What to do
Repeat everything from the line containing "Describe the element at coordinates (560, 15)" down to the line containing "coordinates (494, 628).", switching "Image resolution" to "Screen resolution" and leaving all else unchanged.

Pointing data for text and elements
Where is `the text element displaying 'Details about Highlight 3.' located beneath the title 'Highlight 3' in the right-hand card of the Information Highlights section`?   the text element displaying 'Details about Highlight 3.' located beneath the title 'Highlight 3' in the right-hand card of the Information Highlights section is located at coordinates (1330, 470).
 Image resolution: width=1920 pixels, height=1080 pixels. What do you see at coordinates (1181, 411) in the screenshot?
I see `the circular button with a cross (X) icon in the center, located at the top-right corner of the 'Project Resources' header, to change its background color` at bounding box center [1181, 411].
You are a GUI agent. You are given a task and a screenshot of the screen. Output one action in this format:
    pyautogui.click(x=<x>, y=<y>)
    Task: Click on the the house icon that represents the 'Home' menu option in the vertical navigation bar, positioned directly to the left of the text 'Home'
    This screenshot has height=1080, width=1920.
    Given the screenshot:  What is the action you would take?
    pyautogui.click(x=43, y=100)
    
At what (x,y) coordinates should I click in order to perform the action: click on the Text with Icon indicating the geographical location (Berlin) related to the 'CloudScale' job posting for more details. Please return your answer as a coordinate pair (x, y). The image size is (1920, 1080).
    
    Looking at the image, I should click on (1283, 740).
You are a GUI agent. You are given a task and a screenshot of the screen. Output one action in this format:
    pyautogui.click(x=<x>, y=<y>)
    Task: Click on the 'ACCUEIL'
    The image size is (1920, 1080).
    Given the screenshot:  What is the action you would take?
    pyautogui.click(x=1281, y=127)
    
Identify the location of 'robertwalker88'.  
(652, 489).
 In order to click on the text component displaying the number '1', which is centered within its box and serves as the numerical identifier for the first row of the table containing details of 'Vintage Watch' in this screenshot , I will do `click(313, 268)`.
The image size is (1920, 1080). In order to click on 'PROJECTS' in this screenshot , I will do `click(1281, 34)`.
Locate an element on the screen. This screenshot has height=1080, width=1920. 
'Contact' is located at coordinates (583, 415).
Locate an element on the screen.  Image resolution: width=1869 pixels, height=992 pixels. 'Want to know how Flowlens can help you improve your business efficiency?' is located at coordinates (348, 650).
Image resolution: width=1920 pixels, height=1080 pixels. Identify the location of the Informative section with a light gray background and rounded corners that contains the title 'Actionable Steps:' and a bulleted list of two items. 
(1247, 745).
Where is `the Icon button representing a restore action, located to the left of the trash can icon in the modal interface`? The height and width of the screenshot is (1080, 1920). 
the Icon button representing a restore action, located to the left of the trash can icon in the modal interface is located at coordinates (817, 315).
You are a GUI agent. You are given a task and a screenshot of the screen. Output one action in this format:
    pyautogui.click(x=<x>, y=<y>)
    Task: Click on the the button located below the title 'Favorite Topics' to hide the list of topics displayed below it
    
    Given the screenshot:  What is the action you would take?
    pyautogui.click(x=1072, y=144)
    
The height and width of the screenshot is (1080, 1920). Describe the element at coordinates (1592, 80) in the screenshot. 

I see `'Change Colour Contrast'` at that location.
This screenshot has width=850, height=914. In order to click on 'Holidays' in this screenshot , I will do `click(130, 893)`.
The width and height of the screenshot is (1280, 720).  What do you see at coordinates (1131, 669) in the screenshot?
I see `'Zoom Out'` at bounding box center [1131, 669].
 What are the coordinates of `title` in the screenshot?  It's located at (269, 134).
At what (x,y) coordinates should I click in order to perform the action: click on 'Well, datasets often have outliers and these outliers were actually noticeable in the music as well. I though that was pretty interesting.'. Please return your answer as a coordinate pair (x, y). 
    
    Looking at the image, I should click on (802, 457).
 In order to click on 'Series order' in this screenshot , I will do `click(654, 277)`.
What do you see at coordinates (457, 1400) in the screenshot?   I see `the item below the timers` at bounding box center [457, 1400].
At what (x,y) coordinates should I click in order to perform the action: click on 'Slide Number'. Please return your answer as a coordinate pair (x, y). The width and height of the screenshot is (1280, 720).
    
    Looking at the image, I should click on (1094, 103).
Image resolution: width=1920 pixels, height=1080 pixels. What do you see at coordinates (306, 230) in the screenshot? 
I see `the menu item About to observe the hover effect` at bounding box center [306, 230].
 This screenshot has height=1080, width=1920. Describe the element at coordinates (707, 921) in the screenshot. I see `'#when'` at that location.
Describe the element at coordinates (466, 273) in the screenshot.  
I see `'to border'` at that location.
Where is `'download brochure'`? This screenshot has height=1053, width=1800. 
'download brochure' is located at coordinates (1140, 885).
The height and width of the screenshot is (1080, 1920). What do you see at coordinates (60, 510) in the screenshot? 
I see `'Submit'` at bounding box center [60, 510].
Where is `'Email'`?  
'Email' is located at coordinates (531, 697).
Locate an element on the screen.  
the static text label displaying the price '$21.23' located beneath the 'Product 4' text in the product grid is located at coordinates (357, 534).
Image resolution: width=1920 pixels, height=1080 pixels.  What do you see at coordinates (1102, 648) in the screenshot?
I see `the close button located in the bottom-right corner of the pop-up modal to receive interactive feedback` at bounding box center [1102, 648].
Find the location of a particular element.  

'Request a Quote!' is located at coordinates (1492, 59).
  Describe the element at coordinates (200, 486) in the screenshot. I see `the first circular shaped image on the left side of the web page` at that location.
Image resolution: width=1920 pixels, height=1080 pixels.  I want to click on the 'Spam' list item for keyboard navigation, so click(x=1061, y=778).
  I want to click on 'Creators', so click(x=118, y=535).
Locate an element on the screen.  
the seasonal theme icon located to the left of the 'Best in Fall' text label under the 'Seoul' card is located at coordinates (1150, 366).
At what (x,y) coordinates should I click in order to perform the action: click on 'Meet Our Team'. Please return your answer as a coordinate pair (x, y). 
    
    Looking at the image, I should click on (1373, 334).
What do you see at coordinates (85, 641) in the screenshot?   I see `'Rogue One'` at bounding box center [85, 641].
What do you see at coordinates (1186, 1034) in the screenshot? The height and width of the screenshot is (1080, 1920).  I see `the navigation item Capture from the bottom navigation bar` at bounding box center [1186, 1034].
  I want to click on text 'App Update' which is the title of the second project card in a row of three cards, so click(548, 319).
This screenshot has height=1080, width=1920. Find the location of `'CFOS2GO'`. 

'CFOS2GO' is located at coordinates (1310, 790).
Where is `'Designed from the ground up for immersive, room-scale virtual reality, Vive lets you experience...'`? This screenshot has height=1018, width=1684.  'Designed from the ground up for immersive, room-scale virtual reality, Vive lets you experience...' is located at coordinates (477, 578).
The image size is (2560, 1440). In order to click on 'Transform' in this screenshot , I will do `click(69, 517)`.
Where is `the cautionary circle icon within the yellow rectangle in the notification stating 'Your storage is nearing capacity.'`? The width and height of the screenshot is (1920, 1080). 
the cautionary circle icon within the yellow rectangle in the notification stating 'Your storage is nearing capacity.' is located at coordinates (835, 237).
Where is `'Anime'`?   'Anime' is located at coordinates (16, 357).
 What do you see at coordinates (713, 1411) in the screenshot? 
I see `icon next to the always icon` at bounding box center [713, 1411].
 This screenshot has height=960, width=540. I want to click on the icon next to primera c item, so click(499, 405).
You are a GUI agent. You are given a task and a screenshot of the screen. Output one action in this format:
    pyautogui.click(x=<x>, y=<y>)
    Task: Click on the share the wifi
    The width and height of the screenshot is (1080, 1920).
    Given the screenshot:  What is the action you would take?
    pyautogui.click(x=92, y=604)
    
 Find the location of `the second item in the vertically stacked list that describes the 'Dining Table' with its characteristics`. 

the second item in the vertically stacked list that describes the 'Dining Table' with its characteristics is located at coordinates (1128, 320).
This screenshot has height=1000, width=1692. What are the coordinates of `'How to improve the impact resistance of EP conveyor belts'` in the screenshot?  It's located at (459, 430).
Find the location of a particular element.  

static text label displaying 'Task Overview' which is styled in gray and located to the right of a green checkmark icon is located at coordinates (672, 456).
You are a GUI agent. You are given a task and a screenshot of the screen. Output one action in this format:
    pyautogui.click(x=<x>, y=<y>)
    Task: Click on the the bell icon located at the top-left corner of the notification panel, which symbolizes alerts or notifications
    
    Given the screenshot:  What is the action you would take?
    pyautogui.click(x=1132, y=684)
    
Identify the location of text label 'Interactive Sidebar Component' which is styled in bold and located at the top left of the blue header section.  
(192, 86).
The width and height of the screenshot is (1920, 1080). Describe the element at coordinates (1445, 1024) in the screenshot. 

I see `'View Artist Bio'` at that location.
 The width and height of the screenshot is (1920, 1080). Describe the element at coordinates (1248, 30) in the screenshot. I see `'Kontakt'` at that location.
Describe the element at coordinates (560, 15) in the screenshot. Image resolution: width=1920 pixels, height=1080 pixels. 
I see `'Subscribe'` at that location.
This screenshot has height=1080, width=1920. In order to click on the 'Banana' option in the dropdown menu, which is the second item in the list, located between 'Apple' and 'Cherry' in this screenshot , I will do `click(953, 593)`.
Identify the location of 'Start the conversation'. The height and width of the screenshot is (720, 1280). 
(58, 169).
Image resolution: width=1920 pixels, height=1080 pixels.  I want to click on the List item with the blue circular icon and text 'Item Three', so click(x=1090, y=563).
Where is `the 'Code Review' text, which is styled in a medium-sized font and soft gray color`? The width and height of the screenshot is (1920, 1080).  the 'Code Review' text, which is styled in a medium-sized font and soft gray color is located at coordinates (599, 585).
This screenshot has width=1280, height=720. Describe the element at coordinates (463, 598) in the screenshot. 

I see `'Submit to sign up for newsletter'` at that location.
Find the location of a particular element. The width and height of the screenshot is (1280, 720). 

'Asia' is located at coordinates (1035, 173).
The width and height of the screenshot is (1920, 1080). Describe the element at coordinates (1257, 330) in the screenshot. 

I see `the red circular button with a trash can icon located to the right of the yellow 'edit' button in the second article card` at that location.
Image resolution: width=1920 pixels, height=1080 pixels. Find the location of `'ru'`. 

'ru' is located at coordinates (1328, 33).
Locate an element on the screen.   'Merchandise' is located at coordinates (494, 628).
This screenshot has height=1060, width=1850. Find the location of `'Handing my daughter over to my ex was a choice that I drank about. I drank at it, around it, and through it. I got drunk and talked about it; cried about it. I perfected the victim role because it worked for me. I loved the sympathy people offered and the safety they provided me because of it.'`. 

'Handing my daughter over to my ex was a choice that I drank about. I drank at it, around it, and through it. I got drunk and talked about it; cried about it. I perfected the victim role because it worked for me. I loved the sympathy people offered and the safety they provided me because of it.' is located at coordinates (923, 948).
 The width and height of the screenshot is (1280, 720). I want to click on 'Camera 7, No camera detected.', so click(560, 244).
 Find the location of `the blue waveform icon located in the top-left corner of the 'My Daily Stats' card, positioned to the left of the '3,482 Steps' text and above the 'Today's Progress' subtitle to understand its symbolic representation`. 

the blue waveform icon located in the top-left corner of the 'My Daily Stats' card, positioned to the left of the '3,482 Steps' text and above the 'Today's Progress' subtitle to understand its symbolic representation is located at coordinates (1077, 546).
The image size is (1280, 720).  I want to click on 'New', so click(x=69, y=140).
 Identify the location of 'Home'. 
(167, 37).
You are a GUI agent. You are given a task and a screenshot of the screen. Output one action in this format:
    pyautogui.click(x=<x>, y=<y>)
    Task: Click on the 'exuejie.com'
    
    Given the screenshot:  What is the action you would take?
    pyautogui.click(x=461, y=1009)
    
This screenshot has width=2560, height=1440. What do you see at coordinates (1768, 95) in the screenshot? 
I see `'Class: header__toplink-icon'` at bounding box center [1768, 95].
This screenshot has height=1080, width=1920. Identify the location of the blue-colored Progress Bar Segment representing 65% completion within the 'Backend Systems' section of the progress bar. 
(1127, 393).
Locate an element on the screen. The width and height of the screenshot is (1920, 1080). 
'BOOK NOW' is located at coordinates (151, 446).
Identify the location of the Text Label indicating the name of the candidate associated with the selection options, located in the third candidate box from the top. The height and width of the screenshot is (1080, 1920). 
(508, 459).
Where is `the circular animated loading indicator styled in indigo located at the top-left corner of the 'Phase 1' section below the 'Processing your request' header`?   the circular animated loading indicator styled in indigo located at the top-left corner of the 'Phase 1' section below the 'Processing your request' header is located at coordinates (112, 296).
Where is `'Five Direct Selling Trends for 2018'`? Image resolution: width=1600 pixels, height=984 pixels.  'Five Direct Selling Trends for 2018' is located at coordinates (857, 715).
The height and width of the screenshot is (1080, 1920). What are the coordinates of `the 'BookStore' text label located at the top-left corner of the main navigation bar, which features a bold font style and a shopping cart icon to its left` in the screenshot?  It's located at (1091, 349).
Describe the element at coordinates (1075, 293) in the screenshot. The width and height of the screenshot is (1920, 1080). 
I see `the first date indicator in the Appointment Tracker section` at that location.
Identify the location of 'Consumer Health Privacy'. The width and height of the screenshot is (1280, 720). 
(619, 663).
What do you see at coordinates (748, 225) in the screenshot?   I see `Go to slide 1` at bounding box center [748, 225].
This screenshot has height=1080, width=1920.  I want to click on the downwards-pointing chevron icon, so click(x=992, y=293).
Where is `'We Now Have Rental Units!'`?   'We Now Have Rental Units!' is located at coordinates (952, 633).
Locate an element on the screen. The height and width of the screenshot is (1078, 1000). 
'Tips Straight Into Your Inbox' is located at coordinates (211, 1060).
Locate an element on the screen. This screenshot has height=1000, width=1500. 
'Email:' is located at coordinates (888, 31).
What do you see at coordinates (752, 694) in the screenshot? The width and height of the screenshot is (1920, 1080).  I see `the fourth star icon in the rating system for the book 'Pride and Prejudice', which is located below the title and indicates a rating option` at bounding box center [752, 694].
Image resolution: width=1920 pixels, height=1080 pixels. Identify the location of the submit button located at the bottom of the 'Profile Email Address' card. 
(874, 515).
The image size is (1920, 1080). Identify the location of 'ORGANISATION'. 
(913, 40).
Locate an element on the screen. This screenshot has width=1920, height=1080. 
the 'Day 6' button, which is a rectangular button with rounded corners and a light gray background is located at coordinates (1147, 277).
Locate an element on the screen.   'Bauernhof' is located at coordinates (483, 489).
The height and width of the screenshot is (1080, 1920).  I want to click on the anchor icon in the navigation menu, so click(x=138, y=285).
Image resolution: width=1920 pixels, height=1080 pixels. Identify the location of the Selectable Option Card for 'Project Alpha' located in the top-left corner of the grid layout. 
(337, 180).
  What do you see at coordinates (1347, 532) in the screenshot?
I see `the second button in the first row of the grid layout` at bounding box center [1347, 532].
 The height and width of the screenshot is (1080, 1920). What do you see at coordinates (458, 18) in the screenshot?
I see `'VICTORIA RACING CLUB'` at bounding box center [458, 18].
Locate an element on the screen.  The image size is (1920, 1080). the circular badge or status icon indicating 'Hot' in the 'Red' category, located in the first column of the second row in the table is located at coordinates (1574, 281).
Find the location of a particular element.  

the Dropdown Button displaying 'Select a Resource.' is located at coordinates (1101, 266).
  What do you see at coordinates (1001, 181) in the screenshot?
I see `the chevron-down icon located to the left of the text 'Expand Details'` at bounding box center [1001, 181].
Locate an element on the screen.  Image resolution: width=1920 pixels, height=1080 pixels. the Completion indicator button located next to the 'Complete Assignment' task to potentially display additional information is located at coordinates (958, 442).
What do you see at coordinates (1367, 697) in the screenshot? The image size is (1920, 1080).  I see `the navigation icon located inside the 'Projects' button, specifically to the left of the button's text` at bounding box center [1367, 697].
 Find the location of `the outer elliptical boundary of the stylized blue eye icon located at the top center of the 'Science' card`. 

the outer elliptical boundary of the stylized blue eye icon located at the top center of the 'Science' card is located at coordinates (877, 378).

Answer in full
Describe the element at coordinates (560, 15) in the screenshot. Screen resolution: width=1920 pixels, height=1080 pixels. 
I see `'Subscribe'` at that location.
This screenshot has height=1080, width=1920. In order to click on the 'Banana' option in the dropdown menu, which is the second item in the list, located between 'Apple' and 'Cherry' in this screenshot , I will do `click(953, 593)`.
Identify the location of 'Start the conversation'. The height and width of the screenshot is (720, 1280). 
(58, 169).
Screen resolution: width=1920 pixels, height=1080 pixels.  I want to click on the List item with the blue circular icon and text 'Item Three', so click(x=1090, y=563).
Where is `the 'Code Review' text, which is styled in a medium-sized font and soft gray color`? The width and height of the screenshot is (1920, 1080).  the 'Code Review' text, which is styled in a medium-sized font and soft gray color is located at coordinates (599, 585).
This screenshot has width=1280, height=720. Describe the element at coordinates (463, 598) in the screenshot. 

I see `'Submit to sign up for newsletter'` at that location.
Find the location of a particular element. The width and height of the screenshot is (1280, 720). 

'Asia' is located at coordinates (1035, 173).
The width and height of the screenshot is (1920, 1080). Describe the element at coordinates (1257, 330) in the screenshot. 

I see `the red circular button with a trash can icon located to the right of the yellow 'edit' button in the second article card` at that location.
Screen resolution: width=1920 pixels, height=1080 pixels. Find the location of `'ru'`. 

'ru' is located at coordinates (1328, 33).
Locate an element on the screen.   'Merchandise' is located at coordinates (494, 628).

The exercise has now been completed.